ヰンジャゴー
与論町大字麦屋2087-1番地
ヰンジャゴーは西区集落のほぼ中央部に位置する標高50mの地点にある井戸です。
自然湧水を水源に利用した井戸と考えられていますが、
水量は豊富で昭和期の中頃以前に比べて水量が少なくなったという話もありますが、
現在でも枯れることなく透明な湧水を湛えています。
また、このヰンジャゴーには羽衣伝説が伝わっています(以下、筆者の改訳が入ります)。

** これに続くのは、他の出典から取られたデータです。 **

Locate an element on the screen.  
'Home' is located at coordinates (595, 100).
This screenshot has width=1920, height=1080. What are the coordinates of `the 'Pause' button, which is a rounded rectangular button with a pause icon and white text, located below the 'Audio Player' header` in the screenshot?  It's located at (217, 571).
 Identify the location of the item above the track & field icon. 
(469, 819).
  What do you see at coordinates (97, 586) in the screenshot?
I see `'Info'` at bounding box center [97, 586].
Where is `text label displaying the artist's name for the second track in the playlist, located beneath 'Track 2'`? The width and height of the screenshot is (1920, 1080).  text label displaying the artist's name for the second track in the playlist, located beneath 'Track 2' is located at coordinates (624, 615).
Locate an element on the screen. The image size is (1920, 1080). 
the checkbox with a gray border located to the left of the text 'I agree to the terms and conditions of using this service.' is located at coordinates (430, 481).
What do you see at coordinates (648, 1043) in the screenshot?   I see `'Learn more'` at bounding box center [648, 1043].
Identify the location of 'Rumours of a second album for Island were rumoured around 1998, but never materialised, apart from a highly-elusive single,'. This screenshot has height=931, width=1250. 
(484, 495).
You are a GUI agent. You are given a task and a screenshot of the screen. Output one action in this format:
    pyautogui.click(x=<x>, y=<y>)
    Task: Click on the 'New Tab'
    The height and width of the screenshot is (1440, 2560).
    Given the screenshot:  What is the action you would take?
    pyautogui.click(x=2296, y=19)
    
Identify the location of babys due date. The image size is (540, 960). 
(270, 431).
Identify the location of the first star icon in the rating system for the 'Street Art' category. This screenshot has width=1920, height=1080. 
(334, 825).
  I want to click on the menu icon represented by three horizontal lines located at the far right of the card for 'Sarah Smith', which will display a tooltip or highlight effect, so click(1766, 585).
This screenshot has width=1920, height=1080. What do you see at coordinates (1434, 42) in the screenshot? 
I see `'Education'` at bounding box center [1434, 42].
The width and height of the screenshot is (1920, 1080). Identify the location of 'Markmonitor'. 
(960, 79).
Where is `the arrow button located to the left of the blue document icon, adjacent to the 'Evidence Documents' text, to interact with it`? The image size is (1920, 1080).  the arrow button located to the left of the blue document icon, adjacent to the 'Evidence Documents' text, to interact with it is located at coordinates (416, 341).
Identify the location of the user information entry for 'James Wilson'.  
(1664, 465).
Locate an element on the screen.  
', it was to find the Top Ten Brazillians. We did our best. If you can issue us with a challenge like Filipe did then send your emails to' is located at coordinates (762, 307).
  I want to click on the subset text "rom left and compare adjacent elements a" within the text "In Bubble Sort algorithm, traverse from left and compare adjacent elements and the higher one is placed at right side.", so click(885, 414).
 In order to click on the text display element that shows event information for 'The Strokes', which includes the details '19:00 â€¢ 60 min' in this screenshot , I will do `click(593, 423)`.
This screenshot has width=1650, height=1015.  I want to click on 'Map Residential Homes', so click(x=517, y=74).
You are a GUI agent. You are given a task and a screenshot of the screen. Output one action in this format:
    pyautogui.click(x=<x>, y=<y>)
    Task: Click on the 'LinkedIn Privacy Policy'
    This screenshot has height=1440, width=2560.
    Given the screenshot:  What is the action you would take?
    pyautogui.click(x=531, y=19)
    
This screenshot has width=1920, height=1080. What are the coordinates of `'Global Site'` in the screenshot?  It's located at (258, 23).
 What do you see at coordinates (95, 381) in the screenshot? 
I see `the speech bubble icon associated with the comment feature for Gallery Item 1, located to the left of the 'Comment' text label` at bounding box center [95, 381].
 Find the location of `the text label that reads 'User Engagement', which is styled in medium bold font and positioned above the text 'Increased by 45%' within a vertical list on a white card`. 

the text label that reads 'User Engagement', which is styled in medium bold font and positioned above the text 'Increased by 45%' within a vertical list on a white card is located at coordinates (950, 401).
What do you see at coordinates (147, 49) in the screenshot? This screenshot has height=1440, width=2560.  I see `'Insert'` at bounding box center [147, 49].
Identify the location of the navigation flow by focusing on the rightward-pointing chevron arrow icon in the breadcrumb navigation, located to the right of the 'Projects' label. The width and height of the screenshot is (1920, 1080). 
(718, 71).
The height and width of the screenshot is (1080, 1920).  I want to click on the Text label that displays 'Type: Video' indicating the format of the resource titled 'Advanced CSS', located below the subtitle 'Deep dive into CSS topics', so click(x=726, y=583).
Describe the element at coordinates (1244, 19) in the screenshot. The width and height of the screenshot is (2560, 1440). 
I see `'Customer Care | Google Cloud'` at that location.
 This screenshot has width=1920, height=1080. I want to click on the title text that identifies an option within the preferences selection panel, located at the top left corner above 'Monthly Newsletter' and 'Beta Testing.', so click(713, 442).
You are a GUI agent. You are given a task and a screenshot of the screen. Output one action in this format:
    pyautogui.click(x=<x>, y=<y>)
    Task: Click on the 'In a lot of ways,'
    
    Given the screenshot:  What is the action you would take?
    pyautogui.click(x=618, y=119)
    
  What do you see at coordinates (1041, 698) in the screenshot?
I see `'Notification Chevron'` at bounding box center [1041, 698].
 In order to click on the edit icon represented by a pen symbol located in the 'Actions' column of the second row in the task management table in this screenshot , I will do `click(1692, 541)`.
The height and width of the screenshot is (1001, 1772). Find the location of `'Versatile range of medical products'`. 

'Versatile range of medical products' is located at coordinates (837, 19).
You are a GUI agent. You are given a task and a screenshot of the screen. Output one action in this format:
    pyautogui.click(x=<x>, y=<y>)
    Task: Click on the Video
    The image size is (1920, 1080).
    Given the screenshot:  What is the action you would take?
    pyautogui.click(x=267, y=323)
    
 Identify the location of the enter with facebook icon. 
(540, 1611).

昔、天女が水浴びをしていたところ、その姿に心を奪われた正(ショウ)の若者が
天女の羽衣を隠してしまいました。羽衣がなく天女が困っているところ、
その若者は素知らぬ顔で天女に助けの手を差し伸べました。
この若者の行動に心打たれた天女は、その後自分の羽衣を隠した男性とは知らず、
その若者と結ばれることになりました。二人の間に子どもが生まれ、
幸せな生活を送っていましたが、子どもが家の高倉に羽衣が隠してあることを
歌って遊んでいるのを聞いた天女は、羽衣を取り返して天に帰ってしまったというお話です。
このほかにも、井戸の隣には古い鍛冶屋跡が伝わっており、
与論島の歴史や民俗を語る上でも大変重要な井戸です。